→ **TO DO**
Please retype everything in the listing below, from the line containing "The height and width of the screenshot is (1232, 2184)." down to the line containing "3D Objects is", both of those lines included.

→ **RECORDS FOR THE TASK**
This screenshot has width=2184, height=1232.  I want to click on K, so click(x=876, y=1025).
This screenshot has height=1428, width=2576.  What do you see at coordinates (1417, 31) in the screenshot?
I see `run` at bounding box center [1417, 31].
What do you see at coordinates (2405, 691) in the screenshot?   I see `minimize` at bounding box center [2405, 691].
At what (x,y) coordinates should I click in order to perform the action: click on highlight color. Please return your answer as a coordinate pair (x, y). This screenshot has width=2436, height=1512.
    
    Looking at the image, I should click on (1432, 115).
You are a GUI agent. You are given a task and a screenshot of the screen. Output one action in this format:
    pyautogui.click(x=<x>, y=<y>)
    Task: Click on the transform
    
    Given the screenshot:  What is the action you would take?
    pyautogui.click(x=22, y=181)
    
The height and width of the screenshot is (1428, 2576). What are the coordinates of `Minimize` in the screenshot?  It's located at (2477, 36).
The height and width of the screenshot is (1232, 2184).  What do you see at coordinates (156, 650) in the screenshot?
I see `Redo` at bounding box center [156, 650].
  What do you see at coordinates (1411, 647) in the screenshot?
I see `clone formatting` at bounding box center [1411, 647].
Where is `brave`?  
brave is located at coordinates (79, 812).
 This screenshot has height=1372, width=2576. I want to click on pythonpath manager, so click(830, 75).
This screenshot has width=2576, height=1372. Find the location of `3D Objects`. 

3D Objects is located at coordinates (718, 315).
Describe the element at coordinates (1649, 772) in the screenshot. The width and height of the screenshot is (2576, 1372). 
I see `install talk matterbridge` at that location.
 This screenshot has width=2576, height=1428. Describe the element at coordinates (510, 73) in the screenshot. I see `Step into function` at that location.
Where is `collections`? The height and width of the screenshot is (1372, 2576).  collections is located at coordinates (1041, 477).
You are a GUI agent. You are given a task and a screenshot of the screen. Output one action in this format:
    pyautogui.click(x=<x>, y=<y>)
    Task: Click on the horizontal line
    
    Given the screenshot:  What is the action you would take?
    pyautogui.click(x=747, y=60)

→ **EXPECTED ANSWER**
The height and width of the screenshot is (1232, 2184).  What do you see at coordinates (156, 650) in the screenshot?
I see `Redo` at bounding box center [156, 650].
  What do you see at coordinates (1411, 647) in the screenshot?
I see `clone formatting` at bounding box center [1411, 647].
Where is `brave`?  
brave is located at coordinates (79, 812).
 This screenshot has height=1372, width=2576. I want to click on pythonpath manager, so click(830, 75).
This screenshot has width=2576, height=1372. Find the location of `3D Objects`. 

3D Objects is located at coordinates (718, 315).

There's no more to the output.